Tuesday, 15 November 2011

The Killing Times

Setting aside 'Celtic' and 'Medieval' times, our clan records in Scotland date from 1527 in Carrick, in the south west of Ayrshire. Michael Macylhaggow was probably born at the end of the 15th Century. The earliest recorded date in Ulster was 1669 when three men, inhabiting properties in the parish of Doagh Grange in County Antrim, find themselves paying the tax known as Hearth Money. The two with the same name, Alex and Allexander McIlhago were probably father and son, and the third, James McIlhaga, despite the o/a spelling variation, was probably another son or a cousin.

It is a reasonable assumption that these three crossed the North Channel some time in the 1660s, giving themselves time enough to own property with hearths.
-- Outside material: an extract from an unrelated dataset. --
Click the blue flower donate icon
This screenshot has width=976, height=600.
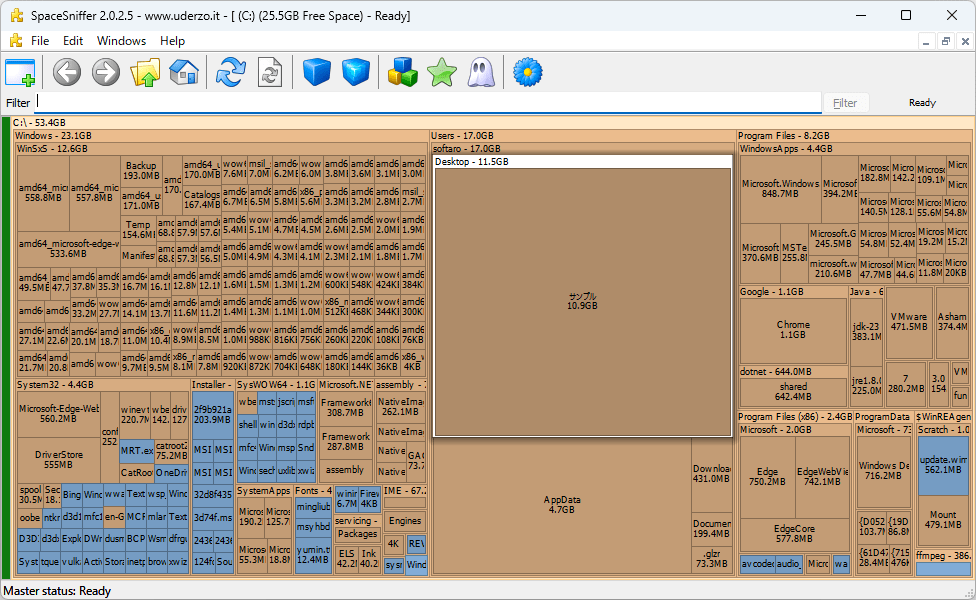tap(528, 72)
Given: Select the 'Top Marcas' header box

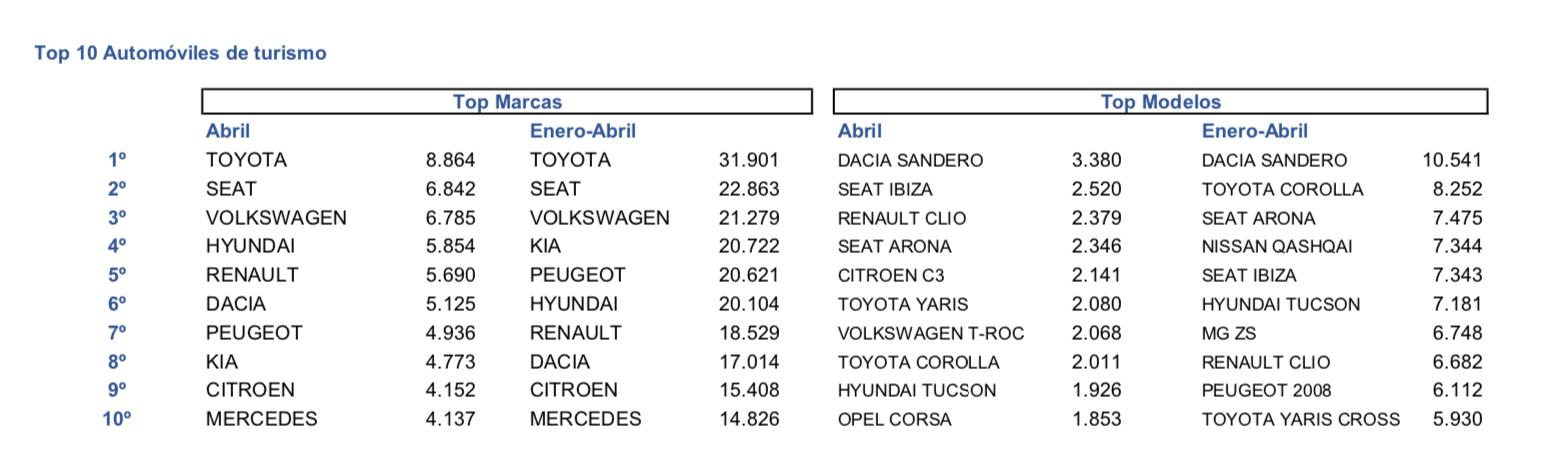Looking at the screenshot, I should coord(507,102).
Presumably the younger two had been born in the 1640s and the father about 1620. Certainly the spelling McIlhago was around in Ayrshire at that time. Robert Mc'Ilhago appears there in 1597. Another Robert McIlhago witnessed his grandson's baptism at Ayr in 1685. He could be a contemporary of either of the younger Ulster men, or indeed the father. One has to add that, though it is a good Scots name, there are no other Alexanders of whom I know in the Ayrshire family, and the next James to appear does so in about 1740.
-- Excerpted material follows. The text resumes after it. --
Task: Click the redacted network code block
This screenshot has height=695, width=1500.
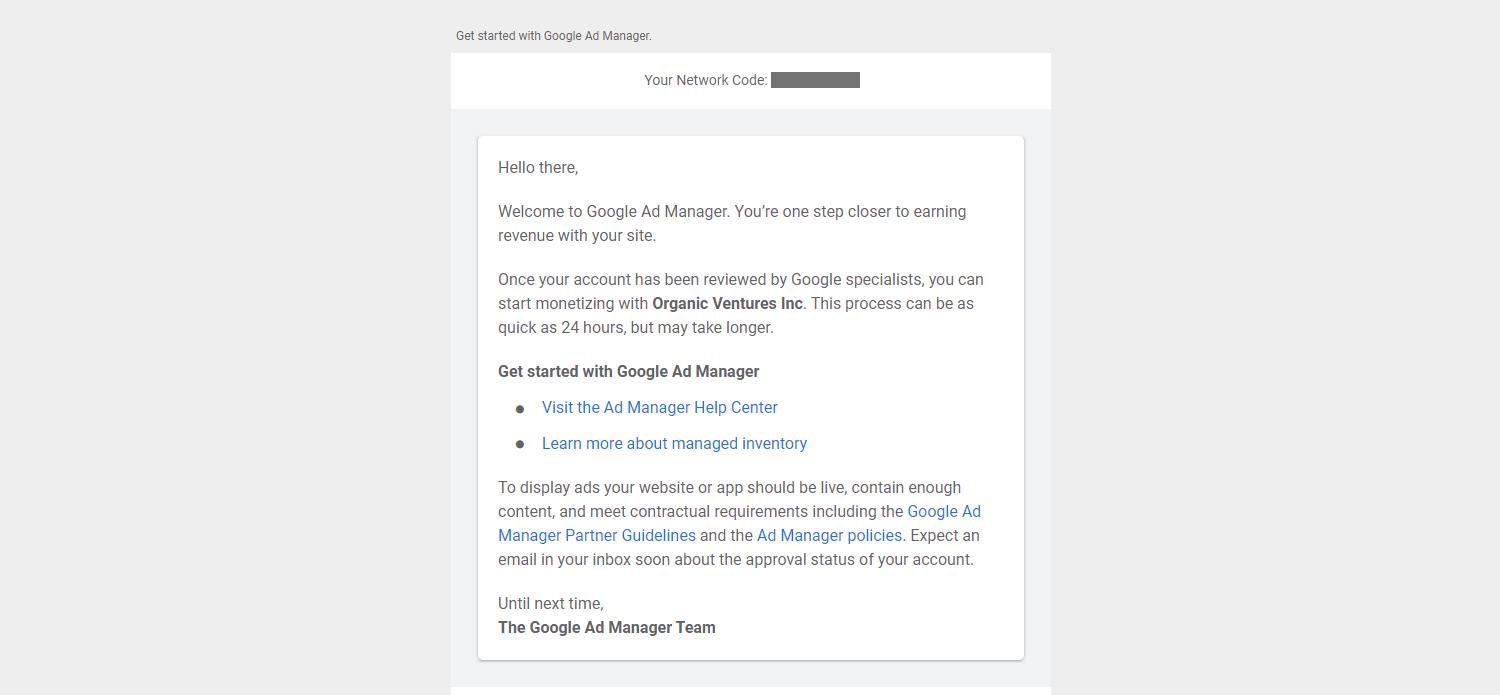Action: tap(815, 80)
It is of interest to speculate why three clan members, possibly with their families (or else why were they living in three separate properties in 1669?) may have chosen to migrate to Ulster in that decade. The clue could well be in the nature of the times which have come to be known as the 'Killing Times'. It is a reasonable assumption that the three men in the Hearth Money Rolls were Presbyterians, for the great majority of later clan members in Ulster were. 1660 saw the Restoration of the Monarchy when Charles II came to the throne. After the previous twenty years when Covenanting Presbyterianism was in the ascendancy, there was a violent return to earlier persecution.
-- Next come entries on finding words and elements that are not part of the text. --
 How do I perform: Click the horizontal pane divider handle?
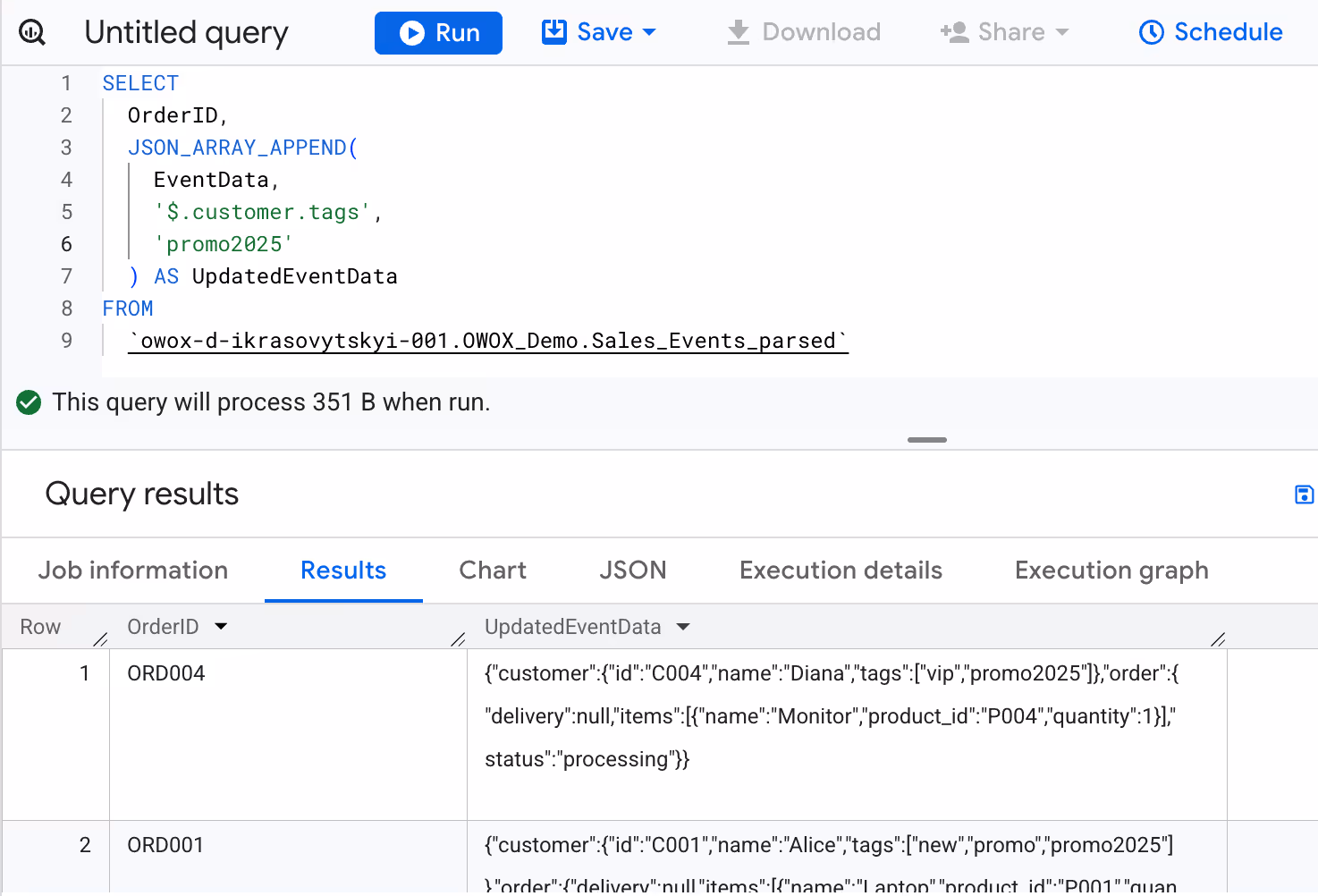927,440
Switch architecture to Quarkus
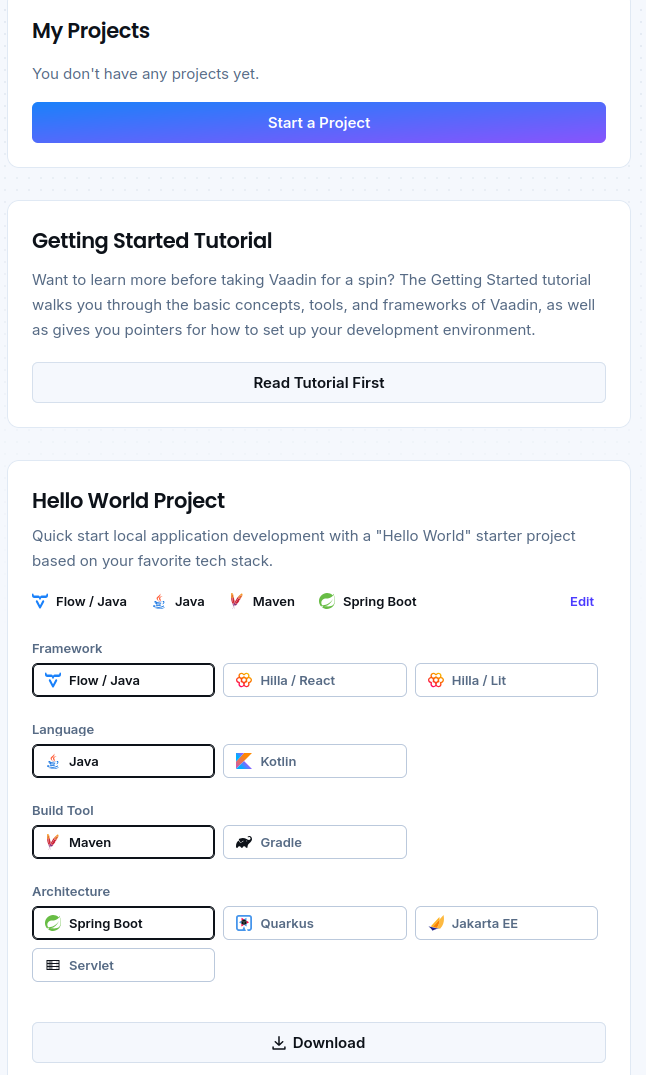Image resolution: width=646 pixels, height=1075 pixels. point(314,923)
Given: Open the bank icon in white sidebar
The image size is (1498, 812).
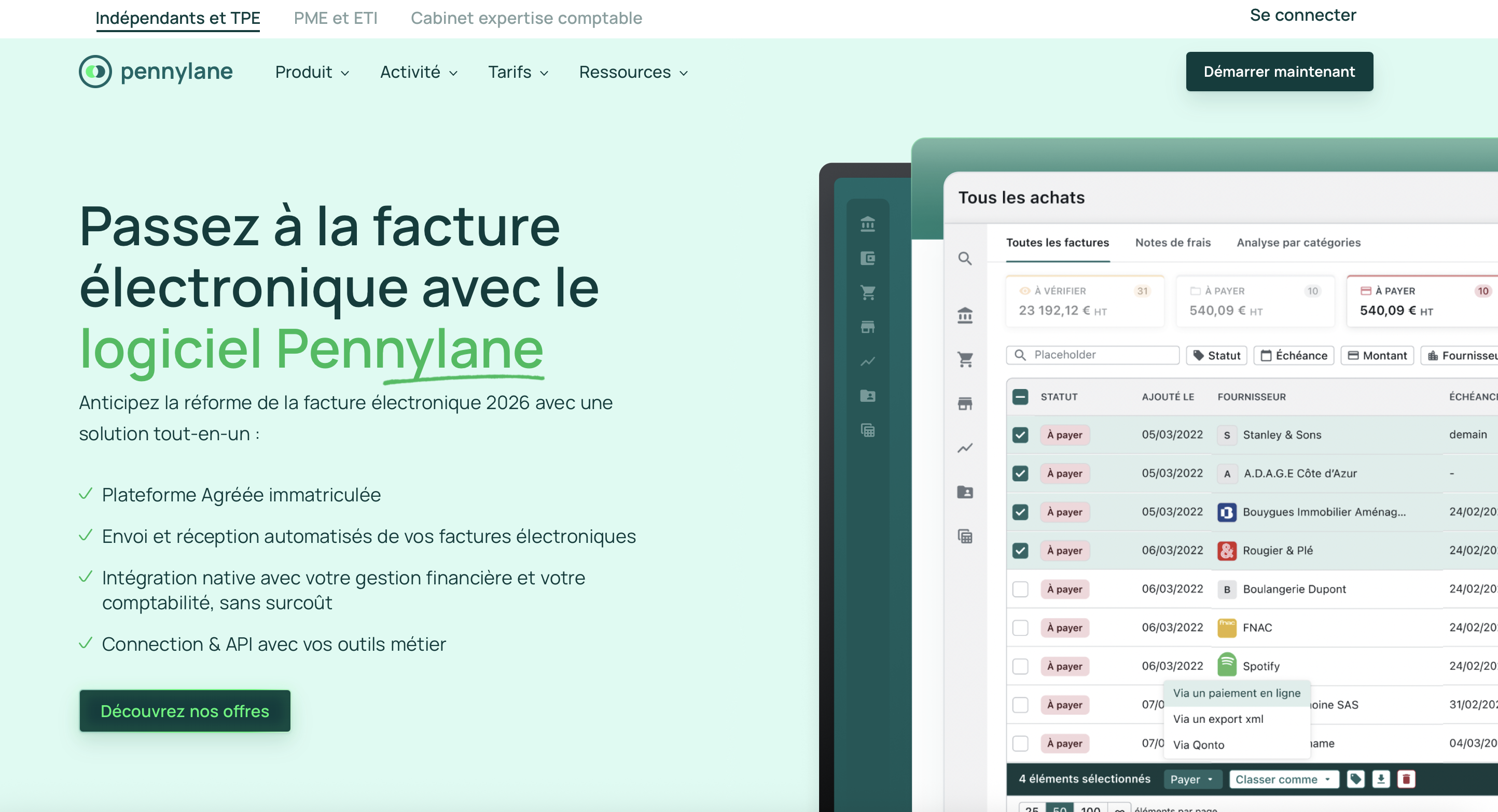Looking at the screenshot, I should click(965, 316).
It began in 1660 with many arrests and executions, then in 1661-2 came the ejection of hundreds of Presbyterian ministers from their parishes, who then had to preach, on both sides of the Channel, in remote fields and hillsides. In 1665-6 the battles between the royalist troops and the Covenanting bands were fought fiercely, not least in the south west of Scotland before spreading to the east and to Edinburgh. Throughout December 1666 a spate of bloody public executions of Covenanters took place across Scotland, though at Irvine and Ayr the official hangman refused to carry out his task. Although in the early '60s the ejected Ulster ministers and many followers had crossed to Scotland to join the Covenanters there, in late 1666 and early 1667 Ulster again became the refuge for many, especially from the west of Scotland.

This in brief was the background to what was to become known as the 'Killing Times' and perhaps was the main reason why first James McElhago, a sea captain of Irvine, chose to spend the mid to late '60s in America, and also why Alex and Allexander McIlhago and James McIlhaga migrated just across the North Channel to Ulster and to reestablish themselves in the parish of Doagh Grange.